In an earlier post, I mentioned seeing Dana Gioia, editor of many literature anthologies, poet, former chairman of the National Endowment for the Arts, and currently the California Poet Laureate. I was inspired by his talk and poetry reading, and later by his book of essays, Can Poetry Matter?
Gioia talks about the value of poetry readings as part of his larger goal of restoring the place of poetry in American culture, instead of hiding (burying it?) in academic zones. He suggests multiple ways that readings can be enlivened to interest general audiences. Poets should recite the work of others when giving public readings, celebrating poetry in general. They should mix poetry with other arts, such as music, visual art, and theatre arts. (18 – 20).
Cindy Rinne’s recent reading in Sierra Madre, California fulfilled Gioia’s goals. I have written about her before in another post. You can find her books, Spider With Wings, Speaking Through Sediment, Quiet Lantern, and Breathe in Daisy, Breathe Out Stones at Amazon.
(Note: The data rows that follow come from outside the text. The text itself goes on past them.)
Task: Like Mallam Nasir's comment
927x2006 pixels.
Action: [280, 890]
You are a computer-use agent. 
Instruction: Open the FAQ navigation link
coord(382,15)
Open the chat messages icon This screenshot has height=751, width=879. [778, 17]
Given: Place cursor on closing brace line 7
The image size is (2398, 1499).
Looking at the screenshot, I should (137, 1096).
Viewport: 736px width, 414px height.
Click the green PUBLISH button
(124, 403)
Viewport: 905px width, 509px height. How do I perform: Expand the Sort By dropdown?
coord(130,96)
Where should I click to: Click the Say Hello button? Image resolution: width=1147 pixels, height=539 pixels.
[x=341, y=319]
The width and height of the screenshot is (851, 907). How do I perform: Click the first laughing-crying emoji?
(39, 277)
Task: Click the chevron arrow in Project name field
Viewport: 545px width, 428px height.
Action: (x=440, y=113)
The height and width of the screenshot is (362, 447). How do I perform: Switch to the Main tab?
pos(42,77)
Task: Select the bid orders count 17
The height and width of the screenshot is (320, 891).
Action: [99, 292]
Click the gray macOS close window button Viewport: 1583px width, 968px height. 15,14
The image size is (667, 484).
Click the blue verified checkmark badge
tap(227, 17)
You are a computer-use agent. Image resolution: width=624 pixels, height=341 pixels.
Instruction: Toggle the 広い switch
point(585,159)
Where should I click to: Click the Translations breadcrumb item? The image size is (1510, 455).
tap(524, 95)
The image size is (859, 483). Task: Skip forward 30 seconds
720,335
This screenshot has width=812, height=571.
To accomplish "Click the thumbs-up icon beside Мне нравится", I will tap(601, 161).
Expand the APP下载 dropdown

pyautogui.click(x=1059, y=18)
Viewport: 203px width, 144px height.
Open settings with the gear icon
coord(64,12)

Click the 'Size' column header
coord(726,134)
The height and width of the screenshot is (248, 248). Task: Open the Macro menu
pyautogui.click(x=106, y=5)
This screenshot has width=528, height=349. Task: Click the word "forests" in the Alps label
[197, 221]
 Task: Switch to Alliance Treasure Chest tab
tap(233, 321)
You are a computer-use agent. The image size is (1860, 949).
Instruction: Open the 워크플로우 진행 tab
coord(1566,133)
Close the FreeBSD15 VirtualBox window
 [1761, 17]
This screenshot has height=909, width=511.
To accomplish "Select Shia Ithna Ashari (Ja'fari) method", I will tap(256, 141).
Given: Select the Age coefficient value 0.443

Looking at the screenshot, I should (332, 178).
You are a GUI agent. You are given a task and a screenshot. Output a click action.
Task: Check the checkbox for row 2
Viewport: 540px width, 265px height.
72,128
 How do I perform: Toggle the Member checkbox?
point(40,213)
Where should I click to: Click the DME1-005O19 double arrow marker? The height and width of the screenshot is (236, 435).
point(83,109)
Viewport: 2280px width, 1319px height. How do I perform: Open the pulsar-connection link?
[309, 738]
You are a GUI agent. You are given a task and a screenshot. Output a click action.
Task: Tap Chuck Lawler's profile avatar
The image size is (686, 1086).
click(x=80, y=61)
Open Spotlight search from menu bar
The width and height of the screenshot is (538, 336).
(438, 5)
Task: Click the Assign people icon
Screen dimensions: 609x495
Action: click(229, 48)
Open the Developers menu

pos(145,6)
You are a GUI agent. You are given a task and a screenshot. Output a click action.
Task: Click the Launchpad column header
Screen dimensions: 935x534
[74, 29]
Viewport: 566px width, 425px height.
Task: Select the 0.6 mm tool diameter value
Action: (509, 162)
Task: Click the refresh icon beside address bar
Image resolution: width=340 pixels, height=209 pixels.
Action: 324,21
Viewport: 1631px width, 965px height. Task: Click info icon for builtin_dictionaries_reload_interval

You can also see my review there of Quiet Lantern and Doll God by Luanne Castle.
Rinne’s setting in Sierra Madre, California, at the home of warm and wonderful people, Krishna and Eva Malhotra, was beautiful. The expansive terraced gardens provided an excellent atmosphere for the reading, attended by a host of poets, photographers, and visual artists.
We chatted around the table before the reading, sampling the appetizers, finger sandwiches, fruit, and pastries. The reading area was on a large landing between two staircases leading up to a large patio, and the grounds were part of the allure of the event, having lush greenery, extensive lawns, and a concrete stage area, prompting us to discuss future theatrical events that could be held there.
The dappled light added to the ambience as Cindy read from her several collections. A visual artist, Cindy also displayed her work with textiles, and you can see more of it at her website.
She used props, including three Vietnamese dresses she found at a thrift store; the find prompted her idea for Quiet Lantern, a novel in verse, about a Vietnamese family.
Rinne encouraged audience participation also, having a Spanish-speaking couple sing lullabies in Spanish at the appropriate junctures in specific poems, and passing out gifts of “ghost money,” her own handmade paper crafts; ghost money, as I discovered, is money offered for a good afterlife of a departed loved one or as burnt offerings in many Asian cultures.
Though I tend to get a little nervous, which Rinne does not, I love giving and attending poetry readings. Recently, Tim Greek and I participated in a reading sponsored by the Collaborative Arts Collective in Redlands, California. Instead of each of us reading our work solo, we decided to read one or two and then switch back and forth. We spent time orchestrating the progression of poems based on theme, imagery, and tone. It seemed to work out well.
Typically, though, my own have been the straightforward read-a-poem types of readings. I need to experiment with new things! If you are a poet, where do you do readings? How do you determine what you will read? The setting? Any props? Please comment on your experiences!
Gioia, Dana. Can Poetry Matter? Graywolf Press, 1992.
Rinne, Cindy. Breathe in Daisy, Breathe Out Stones. Future Cycle Press, 2017.
—. Quiet Lantern. Turning Point Books, 2016.
—. Speaking Through Sediment. (With Michael Cooper) ELJ Editions, 2015.
—. Spider With Wings. Jamii Publishing, 2015.